Description
This LLM model extracts structured entities from clinical trial eligibility criteria. Given unstructured text, it returns JSON with inclusion and exclusion entities. The model supports four entity types: age, lab, condition, and pregnancy. Each entity follows a fixed schema with normalized values and numeric thresholds where applicable. This model is intended for clinical trial eligibility parsing, patient matching, and structured medical information extraction workflows.
How to use
from sparknlp.base import DocumentAssembler
from sparknlp_jsl.annotator import MedicalLLM
from pyspark.ml import Pipeline
documentAssembler = DocumentAssembler()\
.setInputCol("text")\
.setOutputCol("document")
llm = MedicalLLMModel.pretrained("jsl_meds_ner_q16_v5", "en", "clinical/models")\
.setInputCols(["document"])\
.setOutputCol("llm_output")
pipeline = Pipeline(stages=[documentAssembler, llm])

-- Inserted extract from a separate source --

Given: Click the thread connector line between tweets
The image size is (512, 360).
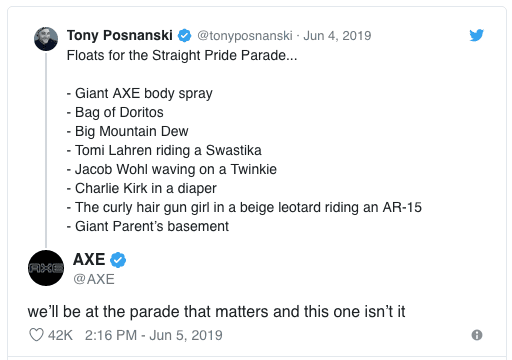Looking at the screenshot, I should click(x=46, y=150).

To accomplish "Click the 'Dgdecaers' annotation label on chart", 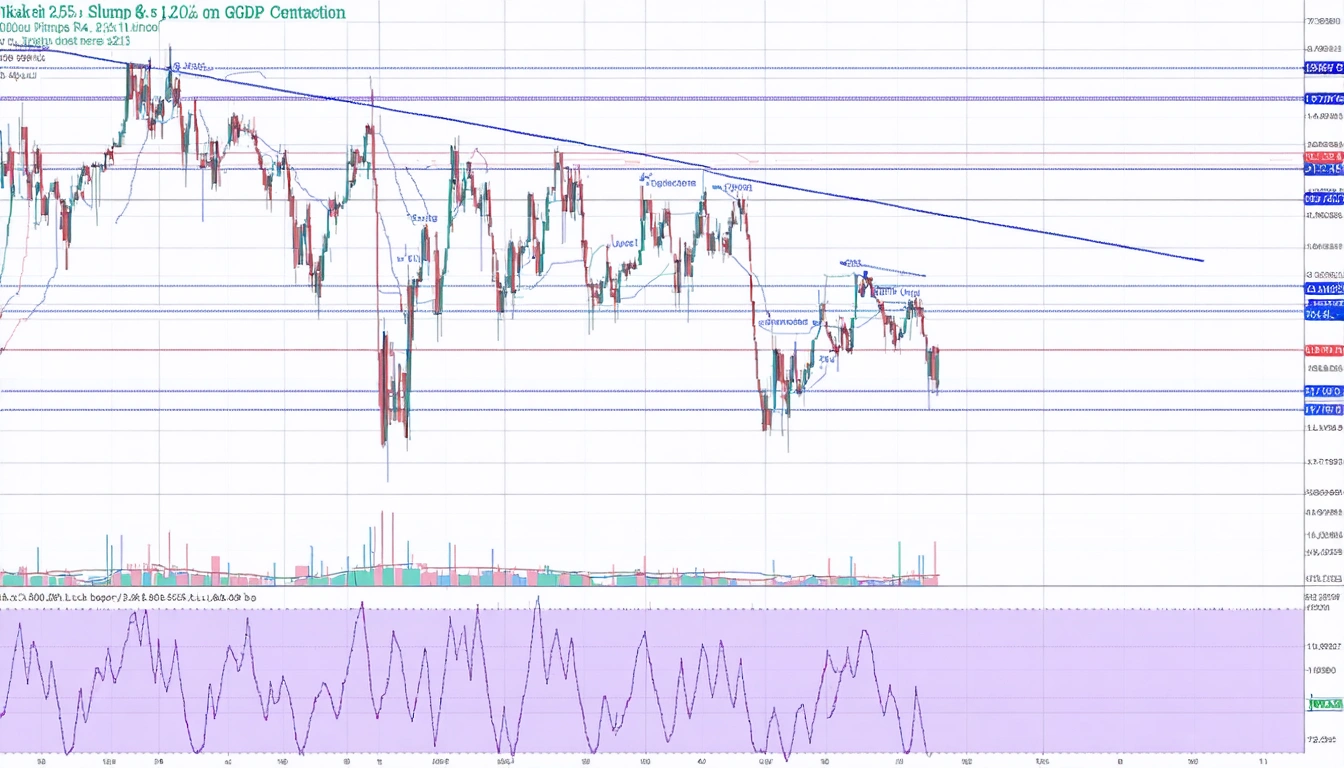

text = """Inclusion Criteria:
Adults aged 18–75 with confirmed type 2 diabetes mellitus. HbA1c 7.0–10.5%.
Fasting plasma glucose ≥126 mg/dL. Negative pregnancy test required.
Exclusion Criteria:
Type 1 diabetes mellitus. HbA1c >10.5%. Fasting plasma glucose >300 mg/dL.

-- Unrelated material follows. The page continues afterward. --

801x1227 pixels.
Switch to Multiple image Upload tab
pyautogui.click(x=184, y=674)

Pregnant or breastfeeding. Diabetic ketoacidosis. Uncontrolled thyroid disease.
"""
data = spark.createDataFrame([[text]]).toDF("text")
model = pipeline.fit(data)
result = model.transform(data)
from johnsnowlabs import nlp, medical
documentAssembler = nlp.DocumentAssembler()\
.setInputCol("text")\
.setOutputCol("document")
llm = medical.MedicalLLMModel.pretrained("jsl_meds_ner_q16_v5", "en", "clinical/models")\
.setInputCols(["document"])\
.setOutputCol("llm_output")
pipeline = nlp.Pipeline(stages=[documentAssembler, llm])
text = """Inclusion Criteria:
Adults aged 18–75 with confirmed type 2 diabetes mellitus. HbA1c 7.0–10.5%.
Fasting plasma glucose ≥126 mg/dL. Negative pregnancy test required.
Exclusion Criteria:
Type 1 diabetes mellitus. HbA1c >10.5%. Fasting plasma glucose >300 mg/dL.
Pregnant or breastfeeding. Diabetic ketoacidosis. Uncontrolled thyroid disease.
"""
data = spark.createDataFrame([[text]]).toDF("text")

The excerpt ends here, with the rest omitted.